The aqueous solutions of tetraalkylammonium perfluorooctanoates (C₇F₁₅COON(C_nH_2n+1)₄, n = 1, 2, 3, 4, abbr. TMAPFO, TEAPFO, TPAPFO, TBAPFO) were studied by steady-state and time-resolved fluorescence with pyrene as a probe, and the ammonium perfluorooctanoate (APFO) was also studied as a comparison. Unusual response of pyrene fluorescence was observed. The intensity ratio of the first and third vibronic peaks of pyrene (I₁/I₃) greatly varied with the counterions for these fluorinated surfactants after their critical micelle concentration (cmc): for TEAPFO, the I₁/I₃ abnormally increased to a value higher than that of water, while for TBAPFO the I₁/I₃ value exhibited a small extent of decease after cmc. However, no significant change of I₁/I₃ was observed during the micellization of TMAPFO and TPAPFO. The lifetime of pyrene fluorescence (τ₀) among the systems of tetraalkylammonium perfluorooctanoates (TAAPFOs) was observed to be increased with the hydrophobicity of counterions.
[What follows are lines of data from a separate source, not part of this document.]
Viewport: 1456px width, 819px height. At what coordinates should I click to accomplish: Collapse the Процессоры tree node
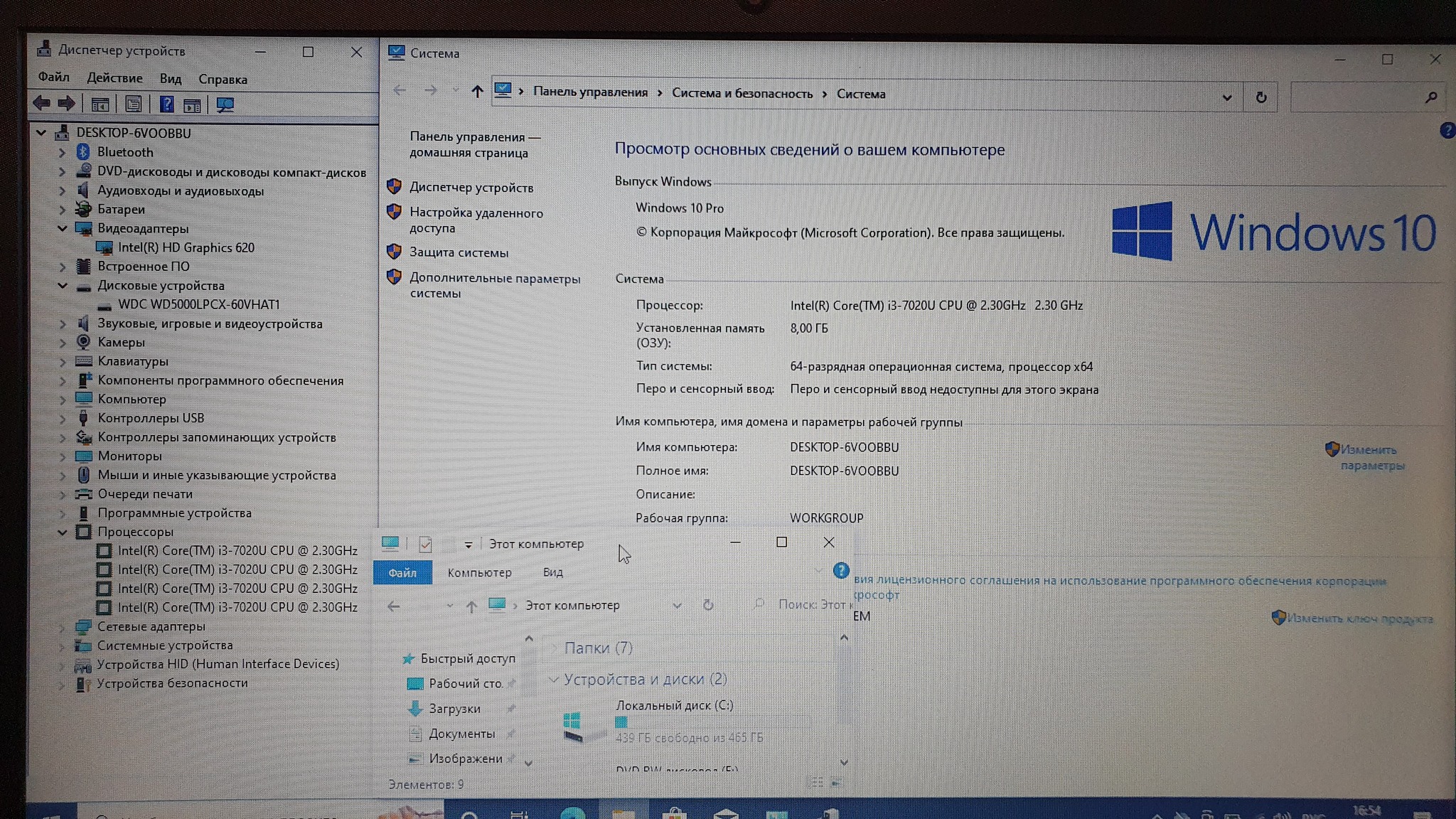[x=63, y=532]
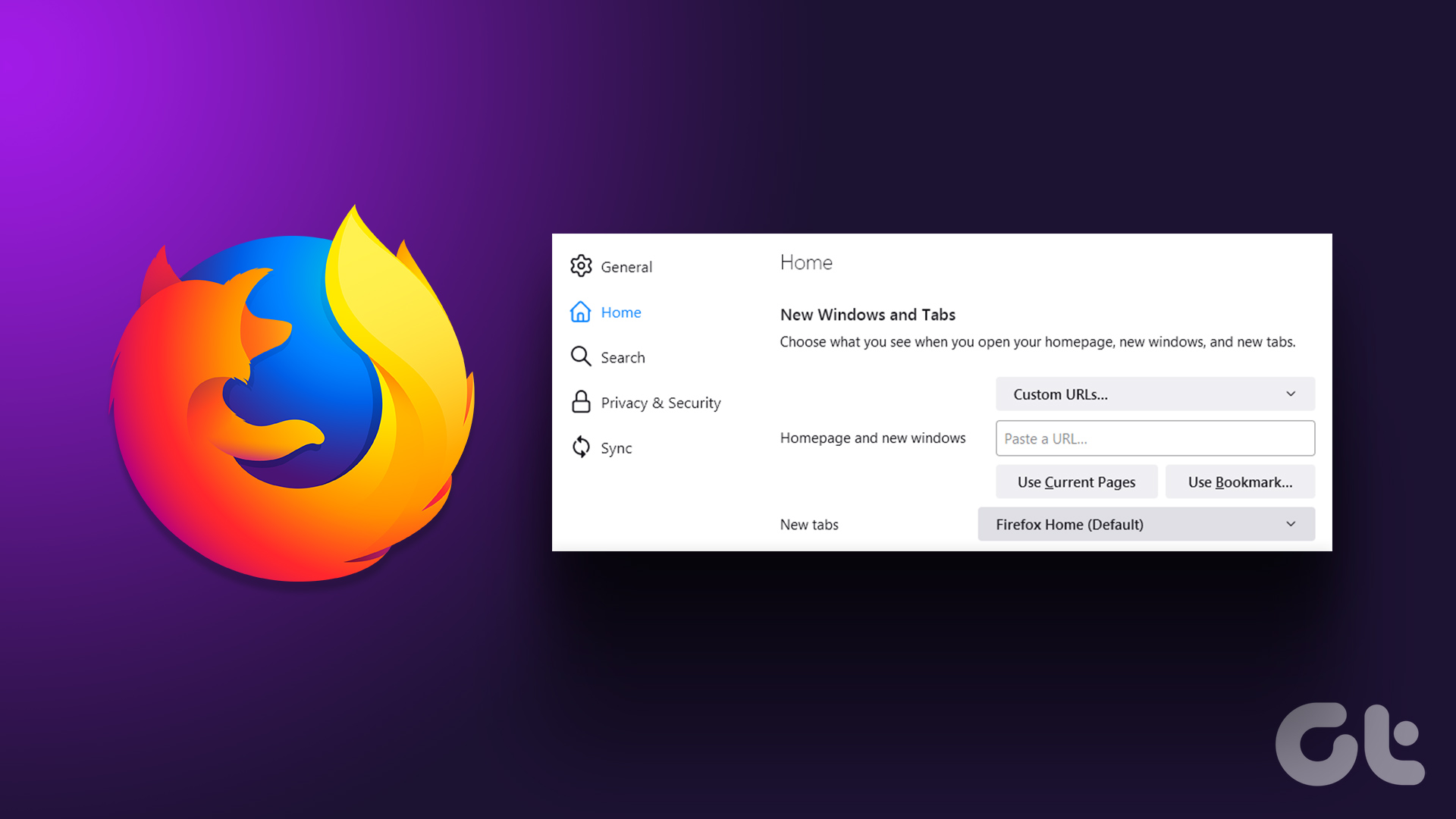1456x819 pixels.
Task: Click the Search magnifier icon
Action: click(581, 356)
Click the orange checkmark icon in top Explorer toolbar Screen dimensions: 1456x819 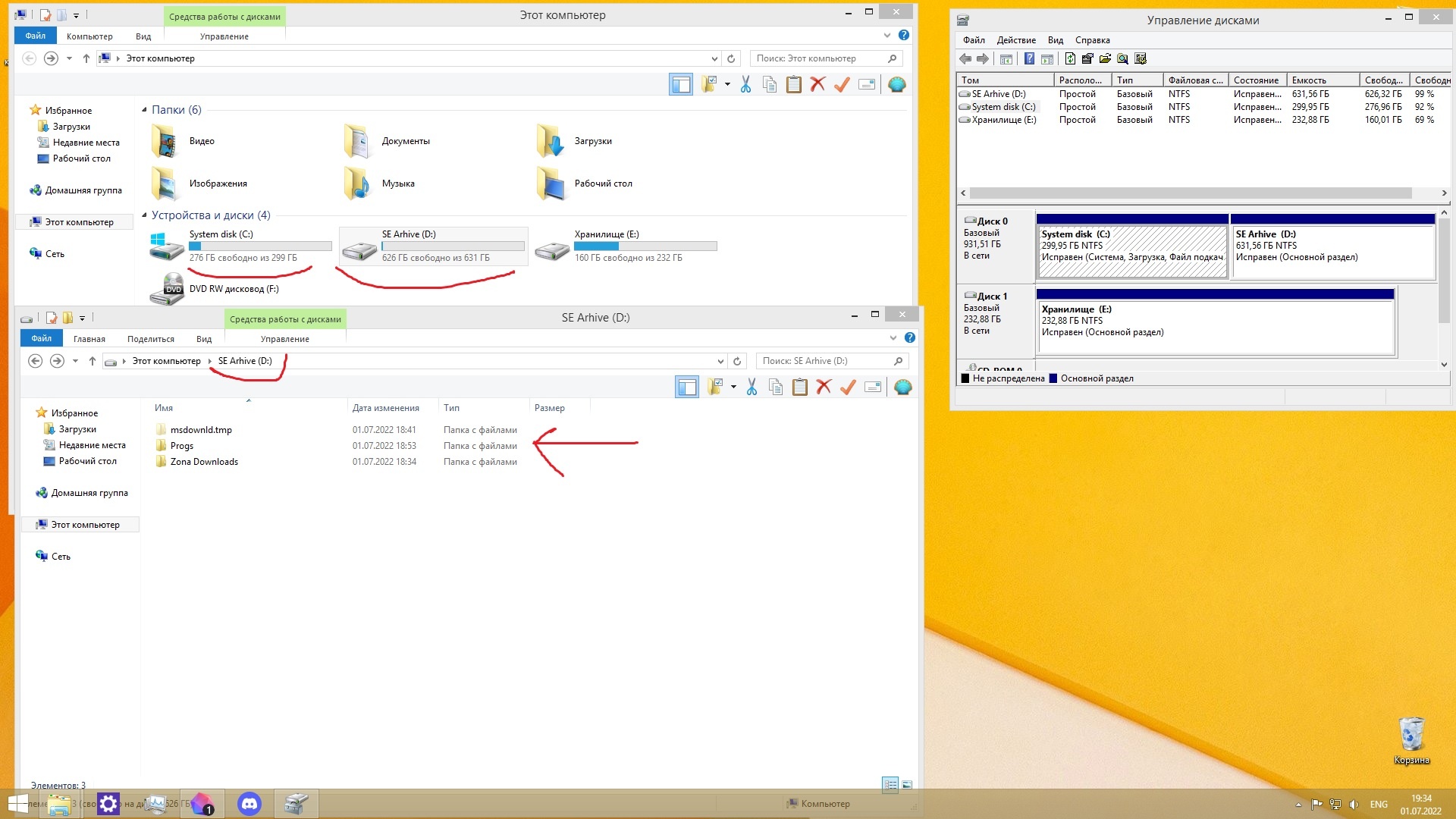[x=842, y=85]
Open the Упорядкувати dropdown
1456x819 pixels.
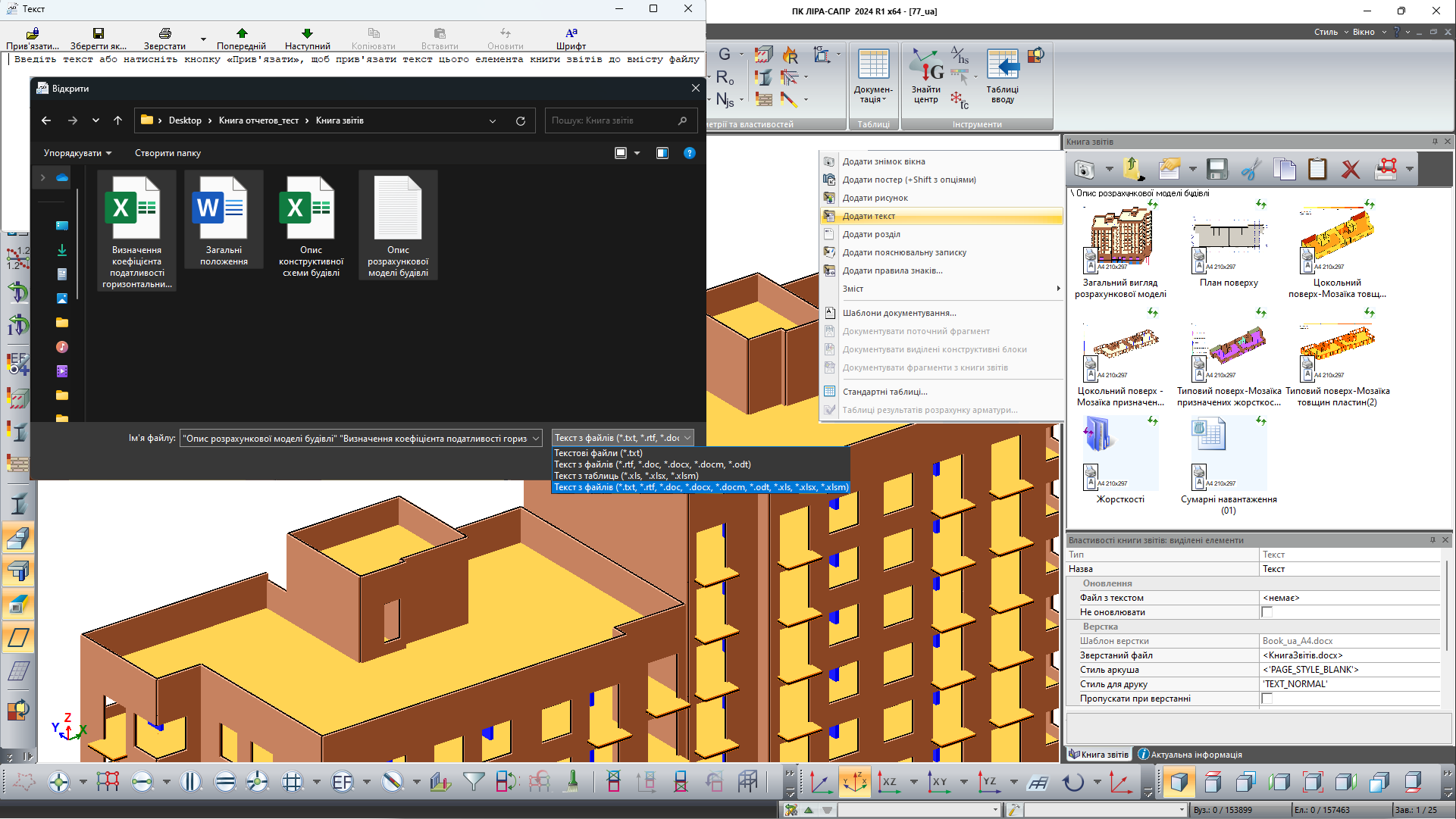[77, 153]
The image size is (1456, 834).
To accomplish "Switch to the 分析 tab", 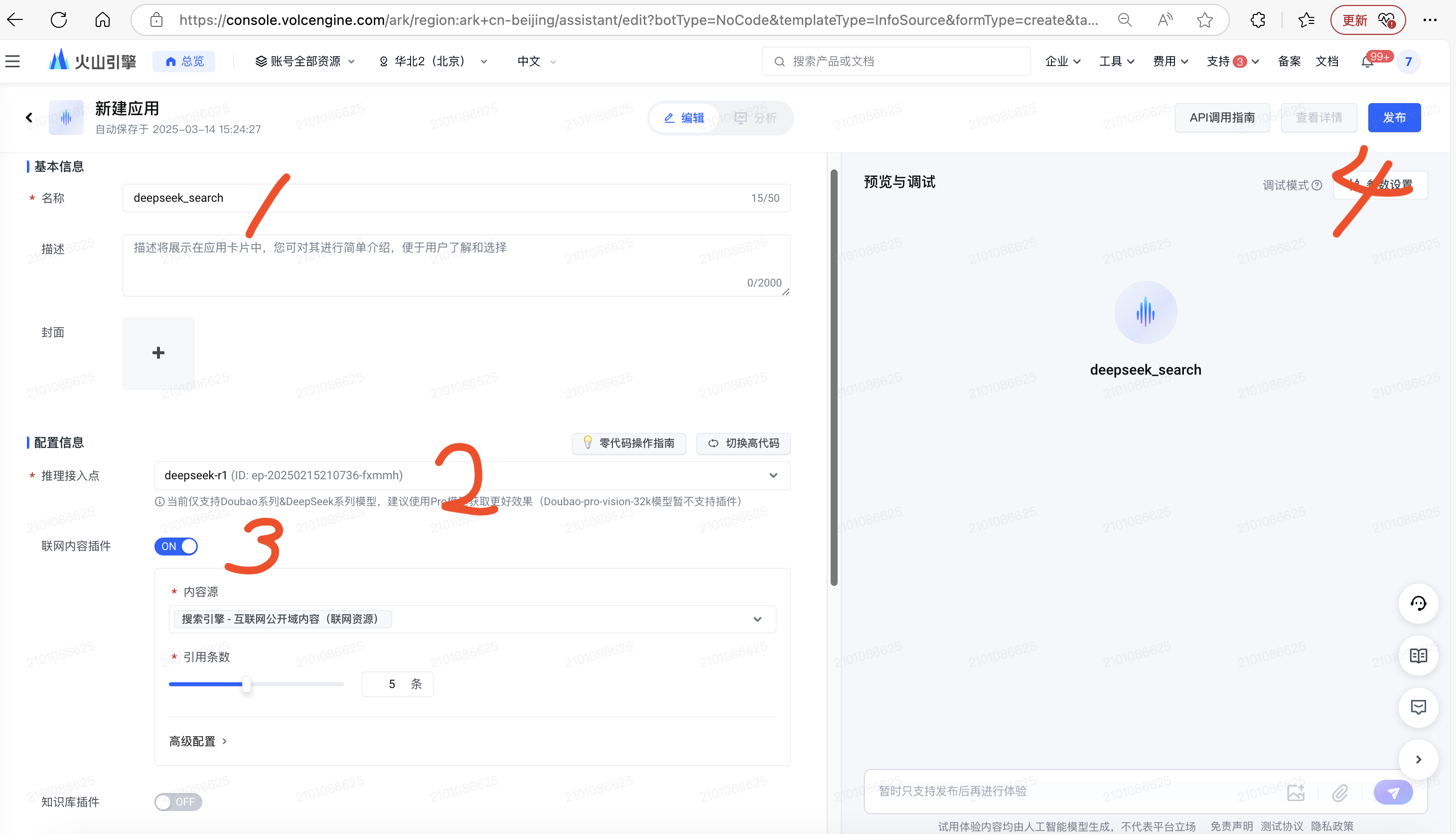I will tap(755, 118).
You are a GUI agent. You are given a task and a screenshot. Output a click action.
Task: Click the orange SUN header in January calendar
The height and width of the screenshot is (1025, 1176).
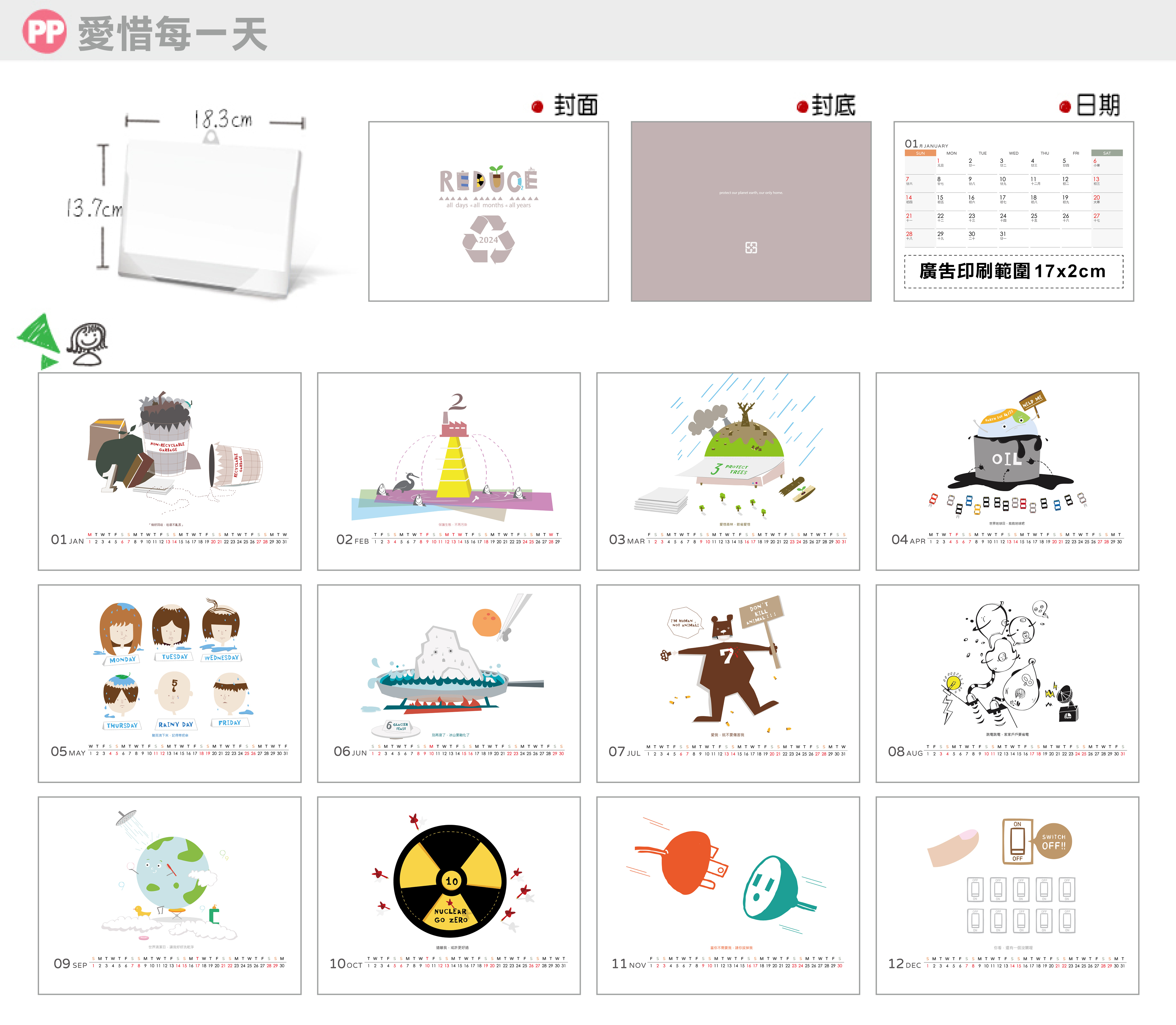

Moreover, the time-resolved fluorescence decay curves of pyrene for all micellar solutions exhibited single exponential decay, suggesting a single environment for pyrene, i.e. each surfactant had a single location of pyrene solubilized in its micelle. The performances of the pyrene probe in concentrated solutions of neat ammonium/tetraalkylammonium chlorides (NH₄Cl/TAACls) were also investigated and an unusually high I₁/I₃ could be found for tetraethylammonium chloride. It reached a conclusion that pyrene located in the counterion layer of the TAAPFO micelles, which could be ascribed to the hydrophobic interaction and cation–π interaction between pyrene and tetraalkylammonium ions (TAA⁺) and the immiscibility between pyrene and the fluorocarbon core.